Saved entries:
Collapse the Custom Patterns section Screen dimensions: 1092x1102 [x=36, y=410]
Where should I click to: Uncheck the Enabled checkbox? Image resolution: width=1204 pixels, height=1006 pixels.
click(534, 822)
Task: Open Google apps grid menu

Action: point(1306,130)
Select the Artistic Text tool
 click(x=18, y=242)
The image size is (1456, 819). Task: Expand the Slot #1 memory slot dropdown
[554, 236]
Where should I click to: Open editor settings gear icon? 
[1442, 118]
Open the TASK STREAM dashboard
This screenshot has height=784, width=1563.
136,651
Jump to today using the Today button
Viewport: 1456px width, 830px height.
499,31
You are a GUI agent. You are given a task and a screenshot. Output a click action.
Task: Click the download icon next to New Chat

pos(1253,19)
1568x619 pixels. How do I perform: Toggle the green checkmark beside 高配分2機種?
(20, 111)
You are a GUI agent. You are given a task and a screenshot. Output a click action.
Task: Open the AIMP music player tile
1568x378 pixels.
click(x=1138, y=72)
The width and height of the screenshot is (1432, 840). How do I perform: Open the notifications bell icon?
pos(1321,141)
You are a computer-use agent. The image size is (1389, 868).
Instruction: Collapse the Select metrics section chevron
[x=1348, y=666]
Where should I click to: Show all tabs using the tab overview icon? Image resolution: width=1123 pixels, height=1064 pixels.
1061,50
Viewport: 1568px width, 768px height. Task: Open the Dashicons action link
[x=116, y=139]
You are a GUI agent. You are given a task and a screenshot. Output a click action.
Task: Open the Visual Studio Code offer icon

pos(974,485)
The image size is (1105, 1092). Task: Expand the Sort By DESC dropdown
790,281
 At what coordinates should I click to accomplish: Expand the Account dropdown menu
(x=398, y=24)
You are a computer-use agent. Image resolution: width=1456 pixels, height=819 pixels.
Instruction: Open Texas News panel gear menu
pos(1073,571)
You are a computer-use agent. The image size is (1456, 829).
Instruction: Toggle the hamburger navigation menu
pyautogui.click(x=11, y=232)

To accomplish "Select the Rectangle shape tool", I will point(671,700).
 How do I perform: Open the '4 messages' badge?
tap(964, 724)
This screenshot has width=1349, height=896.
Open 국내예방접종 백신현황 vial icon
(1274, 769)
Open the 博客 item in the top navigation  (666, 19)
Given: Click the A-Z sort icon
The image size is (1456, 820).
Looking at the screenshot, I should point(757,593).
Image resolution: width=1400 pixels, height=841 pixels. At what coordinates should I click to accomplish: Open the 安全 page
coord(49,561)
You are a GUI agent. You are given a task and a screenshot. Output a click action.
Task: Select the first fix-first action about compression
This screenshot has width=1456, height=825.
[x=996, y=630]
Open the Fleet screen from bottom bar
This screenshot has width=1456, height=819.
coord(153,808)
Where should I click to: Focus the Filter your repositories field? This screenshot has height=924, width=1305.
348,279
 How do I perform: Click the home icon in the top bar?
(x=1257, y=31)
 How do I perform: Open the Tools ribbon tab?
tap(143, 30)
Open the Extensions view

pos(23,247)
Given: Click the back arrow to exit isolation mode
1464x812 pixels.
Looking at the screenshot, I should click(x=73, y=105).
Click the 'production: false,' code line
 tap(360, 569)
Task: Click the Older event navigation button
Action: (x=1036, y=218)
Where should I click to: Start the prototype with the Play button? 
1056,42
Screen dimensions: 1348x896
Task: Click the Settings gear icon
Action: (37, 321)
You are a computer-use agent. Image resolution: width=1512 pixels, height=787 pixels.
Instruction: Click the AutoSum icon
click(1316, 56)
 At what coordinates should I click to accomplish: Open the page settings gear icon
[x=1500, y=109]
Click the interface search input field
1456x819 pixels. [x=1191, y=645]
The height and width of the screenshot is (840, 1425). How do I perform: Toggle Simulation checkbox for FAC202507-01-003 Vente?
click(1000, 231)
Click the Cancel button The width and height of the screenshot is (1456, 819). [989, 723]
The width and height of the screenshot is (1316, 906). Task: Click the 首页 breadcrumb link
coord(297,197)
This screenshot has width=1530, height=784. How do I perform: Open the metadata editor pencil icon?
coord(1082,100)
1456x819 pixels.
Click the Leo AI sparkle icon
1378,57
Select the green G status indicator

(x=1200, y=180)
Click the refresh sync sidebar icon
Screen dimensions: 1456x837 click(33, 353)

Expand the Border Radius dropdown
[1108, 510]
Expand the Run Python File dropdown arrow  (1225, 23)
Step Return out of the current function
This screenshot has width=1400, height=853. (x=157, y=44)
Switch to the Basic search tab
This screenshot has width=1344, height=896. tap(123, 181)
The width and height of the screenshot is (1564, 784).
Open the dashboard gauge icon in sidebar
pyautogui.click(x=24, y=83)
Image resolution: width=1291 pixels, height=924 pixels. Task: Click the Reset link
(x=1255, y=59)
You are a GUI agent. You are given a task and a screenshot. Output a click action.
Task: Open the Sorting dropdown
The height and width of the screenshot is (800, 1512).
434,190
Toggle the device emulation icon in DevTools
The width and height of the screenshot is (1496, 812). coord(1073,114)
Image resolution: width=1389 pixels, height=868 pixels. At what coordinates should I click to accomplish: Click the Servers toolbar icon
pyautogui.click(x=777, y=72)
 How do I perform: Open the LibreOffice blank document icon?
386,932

-- DIRECTIONS --
Please reproduce each record precisely as written.

-- EXERCISE ANSWER --
Collapse the Custom Patterns section Screen dimensions: 1092x1102 [x=36, y=410]
Where should I click to: Uncheck the Enabled checkbox? Image resolution: width=1204 pixels, height=1006 pixels.
click(534, 822)
Task: Open Google apps grid menu

Action: point(1306,130)
Select the Artistic Text tool
 click(x=18, y=242)
The image size is (1456, 819). Task: Expand the Slot #1 memory slot dropdown
[554, 236]
Where should I click to: Open editor settings gear icon? 
[1442, 118]
Open the TASK STREAM dashboard
This screenshot has height=784, width=1563.
136,651
Jump to today using the Today button
Viewport: 1456px width, 830px height.
499,31
You are a GUI agent. You are given a task and a screenshot. Output a click action.
Task: Click the download icon next to New Chat

pos(1253,19)
1568x619 pixels. How do I perform: Toggle the green checkmark beside 高配分2機種?
(20, 111)
You are a GUI agent. You are given a task and a screenshot. Output a click action.
Task: Open the AIMP music player tile
1568x378 pixels.
click(x=1138, y=72)
The width and height of the screenshot is (1432, 840). How do I perform: Open the notifications bell icon?
pos(1321,141)
You are a computer-use agent. The image size is (1389, 868).
Instruction: Collapse the Select metrics section chevron
[x=1348, y=666]
Where should I click to: Show all tabs using the tab overview icon? Image resolution: width=1123 pixels, height=1064 pixels.
1061,50
Viewport: 1568px width, 768px height. Task: Open the Dashicons action link
[x=116, y=139]
You are a GUI agent. You are given a task and a screenshot. Output a click action.
Task: Open the Visual Studio Code offer icon

pos(974,485)
The image size is (1105, 1092). Task: Expand the Sort By DESC dropdown
790,281
 At what coordinates should I click to accomplish: Expand the Account dropdown menu
(x=398, y=24)
You are a computer-use agent. Image resolution: width=1456 pixels, height=819 pixels.
Instruction: Open Texas News panel gear menu
pos(1073,571)
You are a computer-use agent. The image size is (1456, 829).
Instruction: Toggle the hamburger navigation menu
pyautogui.click(x=11, y=232)

To accomplish "Select the Rectangle shape tool", I will point(671,700).
 How do I perform: Open the '4 messages' badge?
tap(964, 724)
This screenshot has width=1349, height=896.
Open 국내예방접종 백신현황 vial icon
(1274, 769)
Open the 博客 item in the top navigation  (666, 19)
Given: Click the A-Z sort icon
The image size is (1456, 820).
Looking at the screenshot, I should point(757,593).
Image resolution: width=1400 pixels, height=841 pixels. At what coordinates should I click to accomplish: Open the 安全 page
coord(49,561)
You are a GUI agent. You are given a task and a screenshot. Output a click action.
Task: Select the first fix-first action about compression
This screenshot has width=1456, height=825.
[x=996, y=630]
Open the Fleet screen from bottom bar
This screenshot has width=1456, height=819.
coord(153,808)
Where should I click to: Focus the Filter your repositories field? This screenshot has height=924, width=1305.
348,279
 How do I perform: Click the home icon in the top bar?
(x=1257, y=31)
 How do I perform: Open the Tools ribbon tab?
tap(143, 30)
Open the Extensions view

pos(23,247)
Given: Click the back arrow to exit isolation mode
1464x812 pixels.
Looking at the screenshot, I should click(x=73, y=105).
Click the 'production: false,' code line
 tap(360, 569)
Task: Click the Older event navigation button
Action: (x=1036, y=218)
Where should I click to: Start the prototype with the Play button? 
1056,42
Screen dimensions: 1348x896
Task: Click the Settings gear icon
Action: (37, 321)
You are a computer-use agent. Image resolution: width=1512 pixels, height=787 pixels.
Instruction: Click the AutoSum icon
click(1316, 56)
 At what coordinates should I click to accomplish: Open the page settings gear icon
[x=1500, y=109]
Click the interface search input field
1456x819 pixels. [x=1191, y=645]
The height and width of the screenshot is (840, 1425). How do I perform: Toggle Simulation checkbox for FAC202507-01-003 Vente?
click(1000, 231)
Click the Cancel button The width and height of the screenshot is (1456, 819). [989, 723]
The width and height of the screenshot is (1316, 906). Task: Click the 首页 breadcrumb link
coord(297,197)
This screenshot has width=1530, height=784. How do I perform: Open the metadata editor pencil icon?
coord(1082,100)
1456x819 pixels.
Click the Leo AI sparkle icon
1378,57
Select the green G status indicator

(x=1200, y=180)
Click the refresh sync sidebar icon
Screen dimensions: 1456x837 click(33, 353)

Expand the Border Radius dropdown
[1108, 510]
Expand the Run Python File dropdown arrow  (1225, 23)
Step Return out of the current function
This screenshot has width=1400, height=853. (x=157, y=44)
Switch to the Basic search tab
This screenshot has width=1344, height=896. tap(123, 181)
The width and height of the screenshot is (1564, 784).
Open the dashboard gauge icon in sidebar
pyautogui.click(x=24, y=83)
Image resolution: width=1291 pixels, height=924 pixels. Task: Click the Reset link
(x=1255, y=59)
You are a GUI agent. You are given a task and a screenshot. Output a click action.
Task: Open the Sorting dropdown
The height and width of the screenshot is (800, 1512).
434,190
Toggle the device emulation icon in DevTools
The width and height of the screenshot is (1496, 812). coord(1073,114)
Image resolution: width=1389 pixels, height=868 pixels. At what coordinates should I click to accomplish: Click the Servers toolbar icon
pyautogui.click(x=777, y=72)
 How do I perform: Open the LibreOffice blank document icon?
386,932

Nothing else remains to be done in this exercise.